Exercise brief » Leaving out the pictures, return word for word the stretch of entries below from the line holding "Select shoulder width value 51.5" through the line holding "Task: Go to the Photos page".

^^^^^^^^^^^^^^^^

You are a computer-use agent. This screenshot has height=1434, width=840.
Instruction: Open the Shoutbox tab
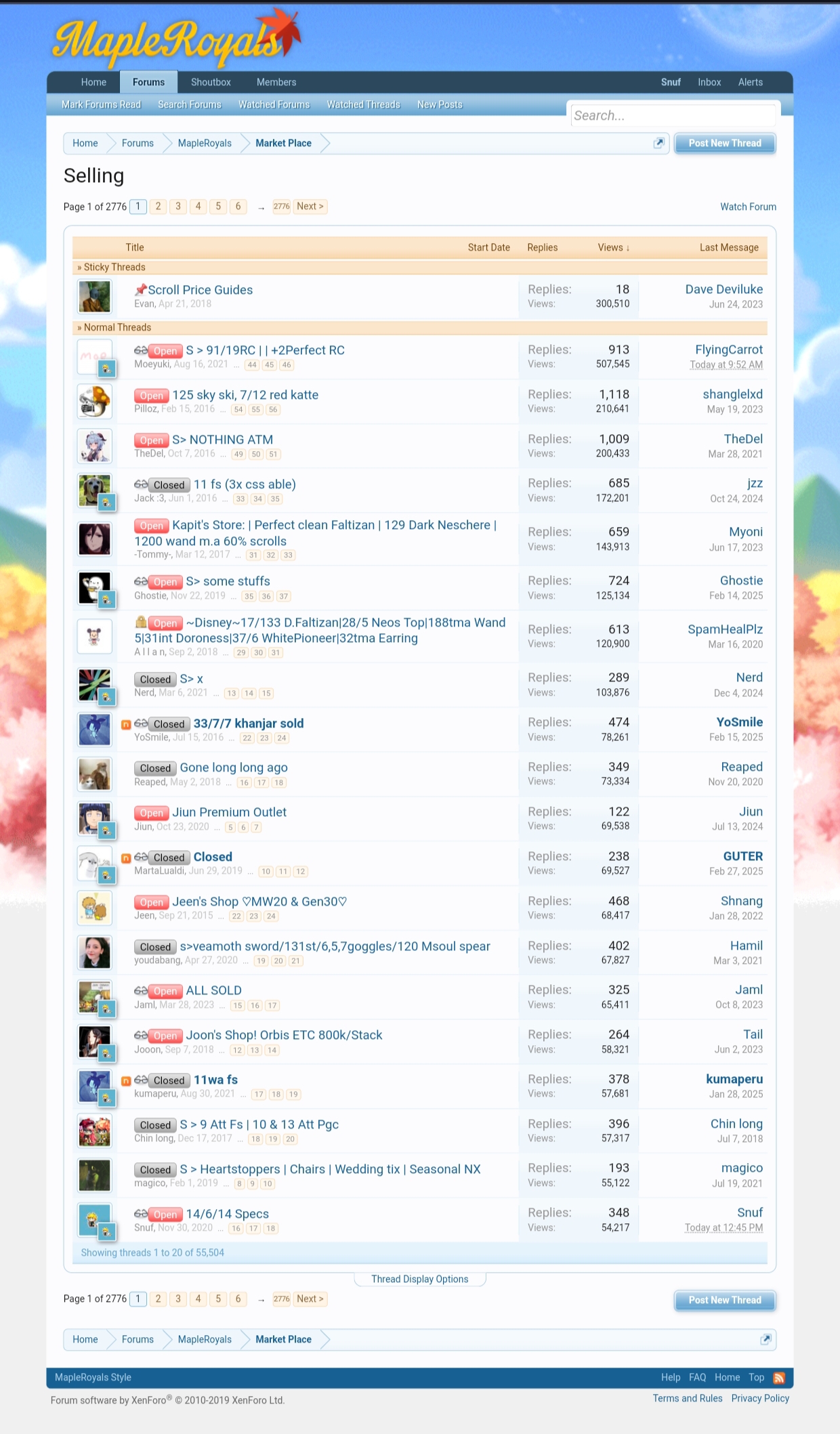tap(211, 82)
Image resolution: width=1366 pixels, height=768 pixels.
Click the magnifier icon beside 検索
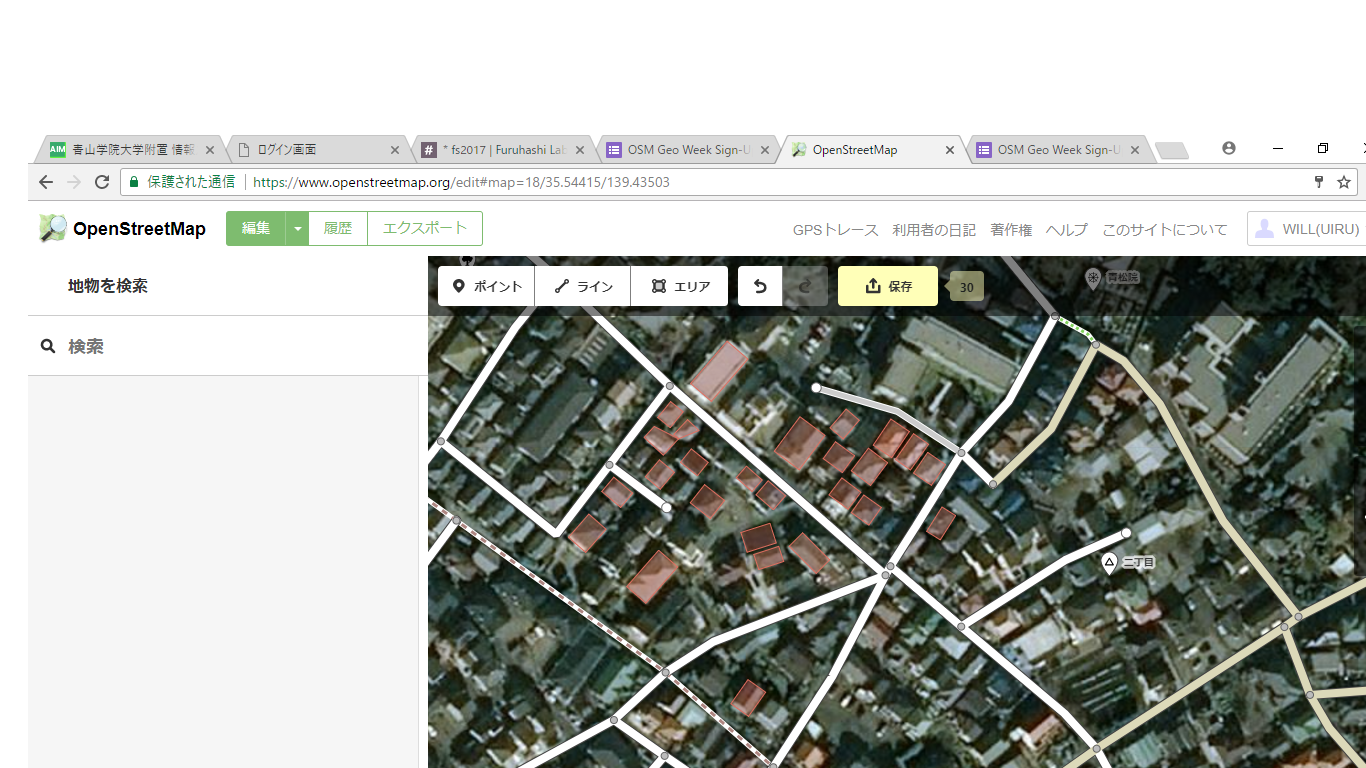click(x=48, y=345)
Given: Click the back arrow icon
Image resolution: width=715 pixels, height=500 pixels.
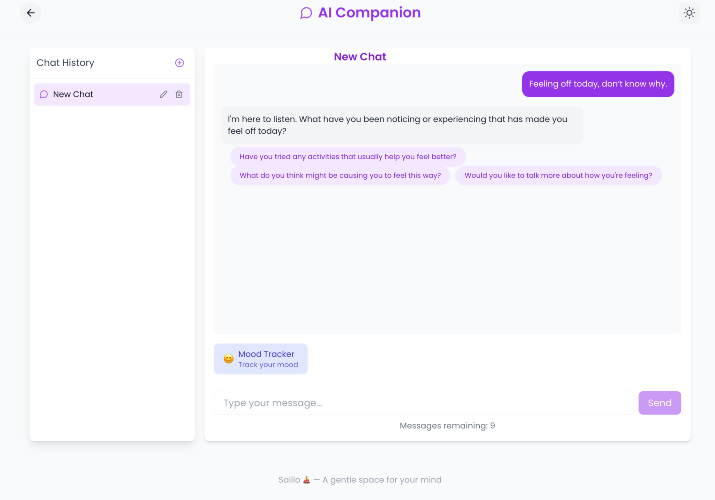Looking at the screenshot, I should pos(31,13).
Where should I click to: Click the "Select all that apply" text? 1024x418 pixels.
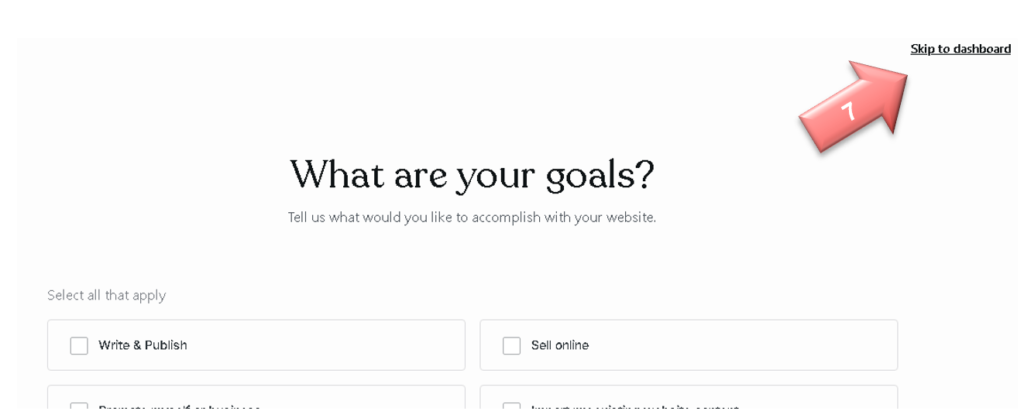pyautogui.click(x=106, y=295)

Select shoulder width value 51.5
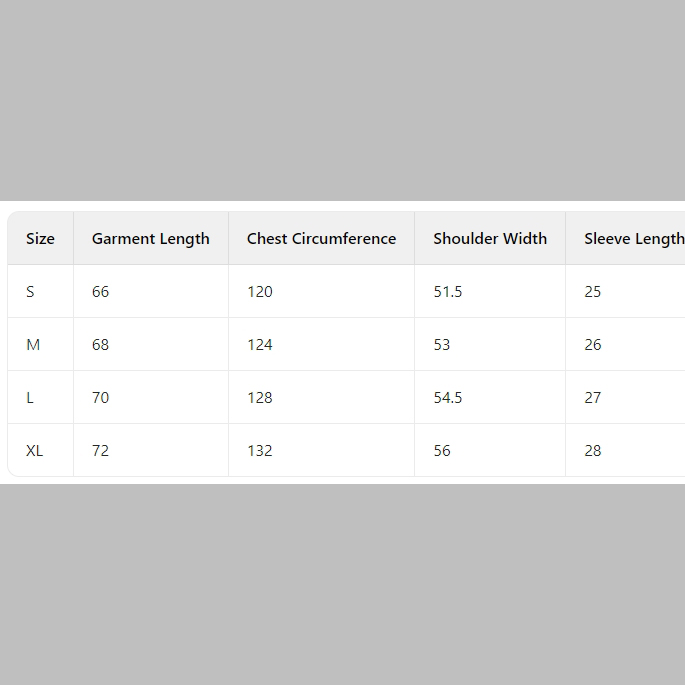point(448,291)
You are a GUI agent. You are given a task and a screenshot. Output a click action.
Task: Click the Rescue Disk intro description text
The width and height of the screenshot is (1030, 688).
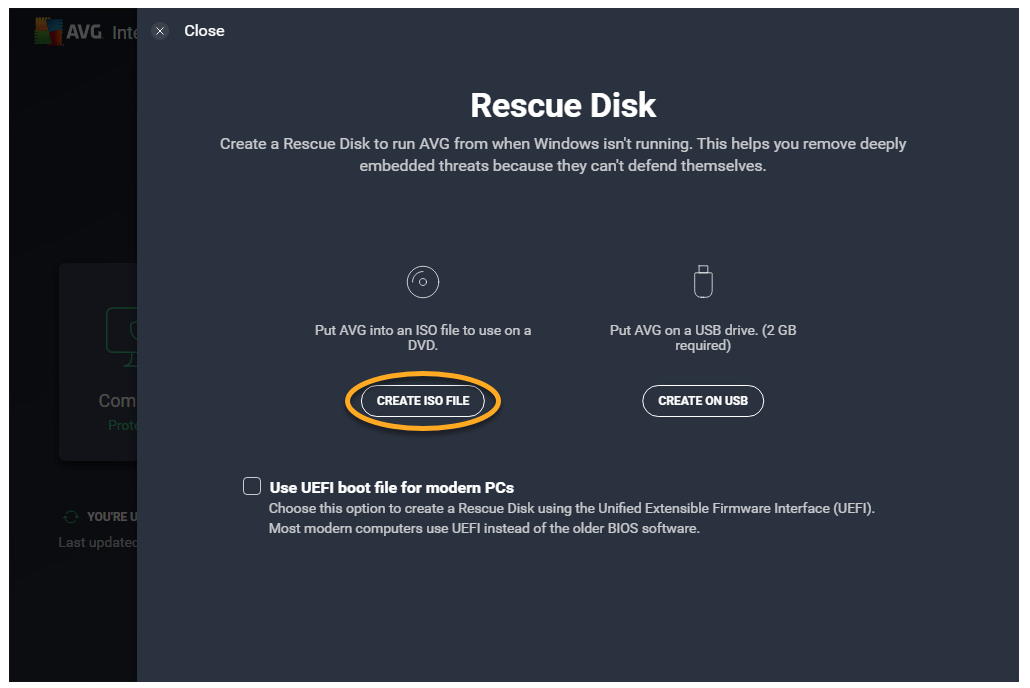(563, 155)
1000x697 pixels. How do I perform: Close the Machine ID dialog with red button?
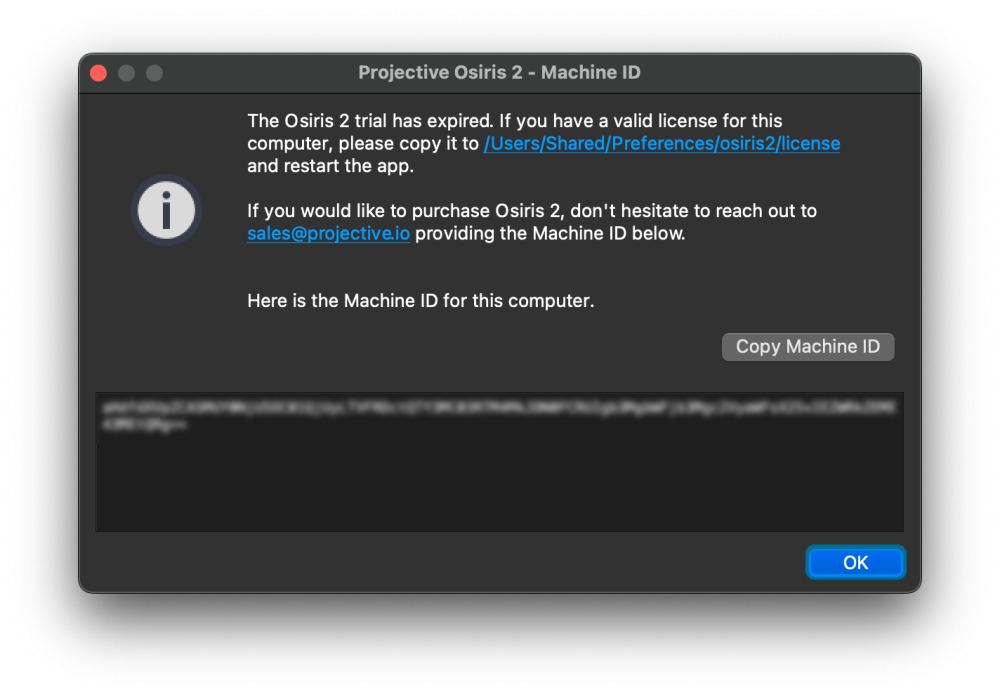(98, 73)
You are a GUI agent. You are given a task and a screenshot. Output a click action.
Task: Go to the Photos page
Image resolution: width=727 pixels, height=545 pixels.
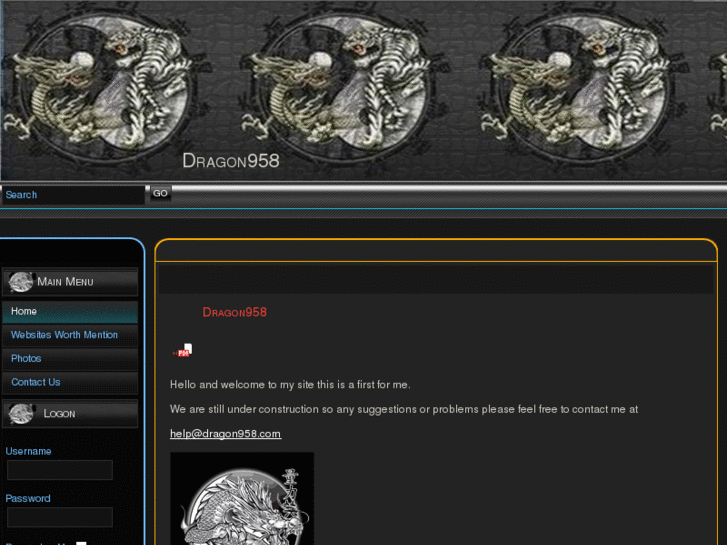pyautogui.click(x=26, y=358)
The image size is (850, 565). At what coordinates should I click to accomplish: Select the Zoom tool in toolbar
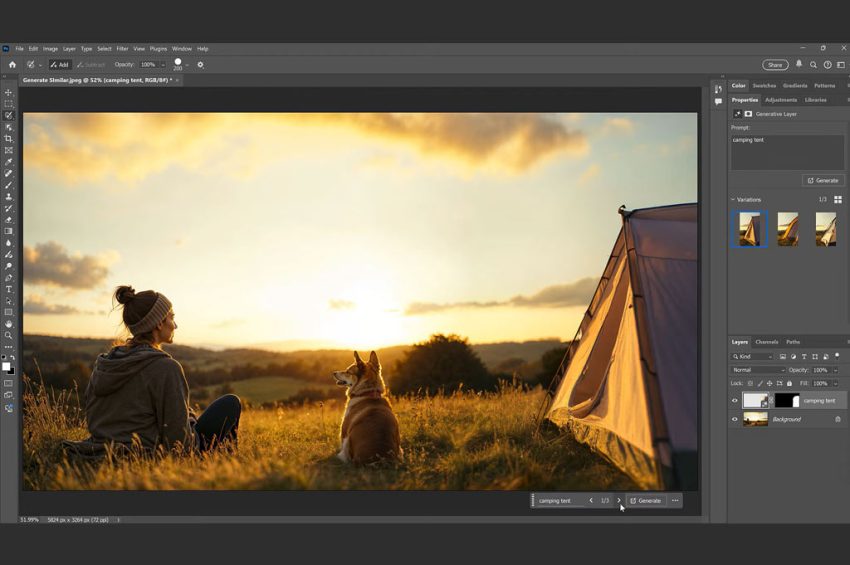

^^^^^^^^^^^^^^^^

Result »
Select shoulder width value 51.5
point(448,291)
You are a GUI agent. You are given a task and a screenshot. Output a click action.
Task: Click the Rescue Disk intro description text
The width and height of the screenshot is (1030, 688).
(563, 155)
1000x697 pixels. How do I perform: Close the Machine ID dialog with red button?
(98, 73)
You are a GUI agent. You are given a task and a screenshot. Output a click action.
Task: Go to the Photos page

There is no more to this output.